HarianBernas.com ? Jerih payah ribuan demonstran Polandia selama beberapa pekan terakhir akhirnya terbayar. Presiden Polandia Andrzej Duda pada hari Senin (24/7/2017) menggunakan hak vetonya untuk membatalkan rancangan undang-undang kontroversial mengenai pencopotan hakim Mahkamah Agung.
RUU ini sendiri sebelumnya sudah disahkan oleh parlemen Polandia pada hari Minggu (23/7/2017) waktu setempat. Namun sebelum bisa menjadi undang-undang resmi, RUU tersebut harus mendapatkan persetujuan dari presiden terlebih dahulu.
Berdasarkan RUU ini, seluruh hakim di Mahkamah Agung Polandia bakal dipecat dengan pengecualian untuk hakim-hakim yang ditunjuk langsung oleh Menteri Hukum. Anggota parlemen dari partai penguasa PiS beralasan kalau peraturan ini bakal membuat para hakim agung bertindak demi kepentingan negara, bukan demi kepentingan kaum elit politik.

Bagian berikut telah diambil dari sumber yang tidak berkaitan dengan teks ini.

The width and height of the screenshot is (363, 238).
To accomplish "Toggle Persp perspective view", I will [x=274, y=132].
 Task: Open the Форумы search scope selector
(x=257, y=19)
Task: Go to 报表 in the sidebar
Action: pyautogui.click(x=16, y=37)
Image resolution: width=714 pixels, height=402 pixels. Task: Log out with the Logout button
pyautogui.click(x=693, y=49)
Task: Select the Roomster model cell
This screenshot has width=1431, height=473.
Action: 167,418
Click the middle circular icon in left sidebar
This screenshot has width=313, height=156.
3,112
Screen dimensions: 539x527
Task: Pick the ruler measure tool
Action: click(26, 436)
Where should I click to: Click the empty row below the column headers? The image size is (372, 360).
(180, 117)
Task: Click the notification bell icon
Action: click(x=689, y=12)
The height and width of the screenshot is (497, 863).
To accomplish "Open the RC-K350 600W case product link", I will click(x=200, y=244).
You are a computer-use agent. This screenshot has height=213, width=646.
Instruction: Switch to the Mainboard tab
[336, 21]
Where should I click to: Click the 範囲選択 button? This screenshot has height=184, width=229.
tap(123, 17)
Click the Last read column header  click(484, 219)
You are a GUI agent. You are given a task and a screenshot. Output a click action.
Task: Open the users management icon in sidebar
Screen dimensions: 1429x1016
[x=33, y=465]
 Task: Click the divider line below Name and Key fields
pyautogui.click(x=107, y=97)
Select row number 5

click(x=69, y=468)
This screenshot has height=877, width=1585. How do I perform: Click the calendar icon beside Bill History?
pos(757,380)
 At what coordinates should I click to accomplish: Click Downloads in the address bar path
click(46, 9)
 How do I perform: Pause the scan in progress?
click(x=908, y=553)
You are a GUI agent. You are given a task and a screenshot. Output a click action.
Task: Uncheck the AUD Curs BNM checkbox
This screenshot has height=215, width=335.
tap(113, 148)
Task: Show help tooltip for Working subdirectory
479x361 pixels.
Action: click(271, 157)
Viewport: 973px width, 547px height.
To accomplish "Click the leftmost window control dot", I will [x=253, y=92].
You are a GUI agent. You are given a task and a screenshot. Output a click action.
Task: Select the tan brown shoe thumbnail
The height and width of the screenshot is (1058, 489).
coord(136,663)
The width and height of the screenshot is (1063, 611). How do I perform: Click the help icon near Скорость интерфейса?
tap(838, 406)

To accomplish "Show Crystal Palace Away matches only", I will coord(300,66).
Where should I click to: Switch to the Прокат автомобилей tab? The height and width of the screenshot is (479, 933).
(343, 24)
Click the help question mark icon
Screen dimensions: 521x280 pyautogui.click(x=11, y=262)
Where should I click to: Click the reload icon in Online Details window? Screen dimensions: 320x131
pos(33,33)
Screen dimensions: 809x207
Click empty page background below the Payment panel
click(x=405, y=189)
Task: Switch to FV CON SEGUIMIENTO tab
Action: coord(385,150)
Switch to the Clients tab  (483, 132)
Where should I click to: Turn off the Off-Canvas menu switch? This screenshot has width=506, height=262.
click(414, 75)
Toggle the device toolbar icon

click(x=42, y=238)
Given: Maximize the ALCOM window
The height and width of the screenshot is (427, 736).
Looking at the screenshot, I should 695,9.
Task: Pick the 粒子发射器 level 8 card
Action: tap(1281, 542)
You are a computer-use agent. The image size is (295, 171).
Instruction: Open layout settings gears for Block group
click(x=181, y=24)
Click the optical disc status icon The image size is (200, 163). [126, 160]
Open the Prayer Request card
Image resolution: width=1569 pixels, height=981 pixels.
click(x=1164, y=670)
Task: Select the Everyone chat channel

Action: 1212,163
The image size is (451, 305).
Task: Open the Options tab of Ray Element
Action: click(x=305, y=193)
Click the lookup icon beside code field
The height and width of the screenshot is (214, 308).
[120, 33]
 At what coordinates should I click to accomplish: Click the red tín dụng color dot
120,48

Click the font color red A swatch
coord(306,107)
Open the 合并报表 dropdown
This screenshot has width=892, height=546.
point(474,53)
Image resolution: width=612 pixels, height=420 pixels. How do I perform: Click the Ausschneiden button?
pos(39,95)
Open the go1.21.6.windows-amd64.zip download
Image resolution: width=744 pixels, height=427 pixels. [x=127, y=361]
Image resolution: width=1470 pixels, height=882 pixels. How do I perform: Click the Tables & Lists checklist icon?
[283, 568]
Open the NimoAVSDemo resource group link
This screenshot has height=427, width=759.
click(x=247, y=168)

Namun RUU ini pada akhirnya batal terealisasi setelah Duda menggunakan hak vetonya untuk meredakan amarah para demonstran. ?Sebagai presiden, saya tidak merasa kalau peraturan ini akan membantu memperkuat rasa keadilan,? jelasnya seperti yang dikutip oleh BBC.
Rakyat Polandia yang terlibat aksi protes menolak RUU tersebut karena menganggapnya sebagai upaya menciptakan pemerintahan otoriter. Uni Eropa juga menyatakan ketidaksetujuannya akan RUU ini karena badan pengadilan tinggi seharusnya lepas dari campur tangan langsung pemerintah. Mereka bahkan mengancam bakal menjatuhkan sanksi kepada Polandia jika RUU ini sampai terealisasi.